● EXERCISE OBJECTIVE: Write out every record in full, keeping each character exactly as it is.

Records excerpted from a collection
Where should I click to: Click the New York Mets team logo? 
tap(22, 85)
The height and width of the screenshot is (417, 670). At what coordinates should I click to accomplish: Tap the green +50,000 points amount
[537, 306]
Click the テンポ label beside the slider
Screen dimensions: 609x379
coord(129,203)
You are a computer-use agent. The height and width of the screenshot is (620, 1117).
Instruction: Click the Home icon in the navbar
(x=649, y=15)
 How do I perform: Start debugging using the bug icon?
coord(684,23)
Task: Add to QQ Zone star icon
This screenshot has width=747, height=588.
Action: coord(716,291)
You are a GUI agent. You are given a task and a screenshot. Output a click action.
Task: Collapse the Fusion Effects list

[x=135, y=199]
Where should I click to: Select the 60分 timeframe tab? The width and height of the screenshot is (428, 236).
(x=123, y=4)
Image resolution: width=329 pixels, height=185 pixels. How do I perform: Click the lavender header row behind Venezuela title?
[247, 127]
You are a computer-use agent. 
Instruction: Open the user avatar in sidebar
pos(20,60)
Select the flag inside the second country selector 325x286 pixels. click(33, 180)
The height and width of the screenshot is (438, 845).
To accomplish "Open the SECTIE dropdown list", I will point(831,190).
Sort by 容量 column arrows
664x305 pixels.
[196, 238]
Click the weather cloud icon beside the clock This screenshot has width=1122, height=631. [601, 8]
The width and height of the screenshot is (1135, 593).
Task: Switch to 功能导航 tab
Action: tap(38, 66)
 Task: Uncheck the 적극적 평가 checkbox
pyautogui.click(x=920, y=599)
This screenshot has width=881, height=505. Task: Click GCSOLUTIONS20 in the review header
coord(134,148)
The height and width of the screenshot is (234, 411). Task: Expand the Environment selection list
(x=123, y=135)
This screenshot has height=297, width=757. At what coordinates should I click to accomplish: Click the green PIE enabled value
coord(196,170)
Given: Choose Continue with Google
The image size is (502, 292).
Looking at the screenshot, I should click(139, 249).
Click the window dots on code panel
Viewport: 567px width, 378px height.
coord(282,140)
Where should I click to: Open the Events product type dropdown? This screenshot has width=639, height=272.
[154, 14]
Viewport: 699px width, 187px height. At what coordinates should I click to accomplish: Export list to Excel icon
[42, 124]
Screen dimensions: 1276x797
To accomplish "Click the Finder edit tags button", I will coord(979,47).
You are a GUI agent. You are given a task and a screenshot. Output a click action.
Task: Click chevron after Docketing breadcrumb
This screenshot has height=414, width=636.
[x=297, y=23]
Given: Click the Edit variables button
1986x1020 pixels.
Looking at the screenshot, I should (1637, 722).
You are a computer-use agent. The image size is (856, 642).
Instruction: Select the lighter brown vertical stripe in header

● FINAL ANSWER:
Where should I click to: Click the New York Mets team logo? 
tap(22, 85)
The height and width of the screenshot is (417, 670). At what coordinates should I click to accomplish: Tap the green +50,000 points amount
[537, 306]
Click the テンポ label beside the slider
Screen dimensions: 609x379
coord(129,203)
You are a computer-use agent. The height and width of the screenshot is (620, 1117).
Instruction: Click the Home icon in the navbar
(x=649, y=15)
 How do I perform: Start debugging using the bug icon?
coord(684,23)
Task: Add to QQ Zone star icon
This screenshot has width=747, height=588.
Action: coord(716,291)
You are a GUI agent. You are given a task and a screenshot. Output a click action.
Task: Collapse the Fusion Effects list

[x=135, y=199]
Where should I click to: Select the 60分 timeframe tab? The width and height of the screenshot is (428, 236).
(x=123, y=4)
Image resolution: width=329 pixels, height=185 pixels. How do I perform: Click the lavender header row behind Venezuela title?
[247, 127]
You are a computer-use agent. 
Instruction: Open the user avatar in sidebar
pos(20,60)
Select the flag inside the second country selector 325x286 pixels. click(33, 180)
The height and width of the screenshot is (438, 845).
To accomplish "Open the SECTIE dropdown list", I will point(831,190).
Sort by 容量 column arrows
664x305 pixels.
[196, 238]
Click the weather cloud icon beside the clock This screenshot has width=1122, height=631. [601, 8]
The width and height of the screenshot is (1135, 593).
Task: Switch to 功能导航 tab
Action: tap(38, 66)
 Task: Uncheck the 적극적 평가 checkbox
pyautogui.click(x=920, y=599)
This screenshot has width=881, height=505. Task: Click GCSOLUTIONS20 in the review header
coord(134,148)
The height and width of the screenshot is (234, 411). Task: Expand the Environment selection list
(x=123, y=135)
This screenshot has height=297, width=757. At what coordinates should I click to accomplish: Click the green PIE enabled value
coord(196,170)
Given: Choose Continue with Google
The image size is (502, 292).
Looking at the screenshot, I should click(139, 249).
Click the window dots on code panel
Viewport: 567px width, 378px height.
coord(282,140)
Where should I click to: Open the Events product type dropdown? This screenshot has width=639, height=272.
[154, 14]
Viewport: 699px width, 187px height. At what coordinates should I click to accomplish: Export list to Excel icon
[42, 124]
Screen dimensions: 1276x797
To accomplish "Click the Finder edit tags button", I will coord(979,47).
You are a GUI agent. You are given a task and a screenshot. Output a click action.
Task: Click chevron after Docketing breadcrumb
This screenshot has height=414, width=636.
[x=297, y=23]
Given: Click the Edit variables button
1986x1020 pixels.
Looking at the screenshot, I should (1637, 722).
You are a computer-use agent. The image size is (856, 642).
Instruction: Select the lighter brown vertical stripe in header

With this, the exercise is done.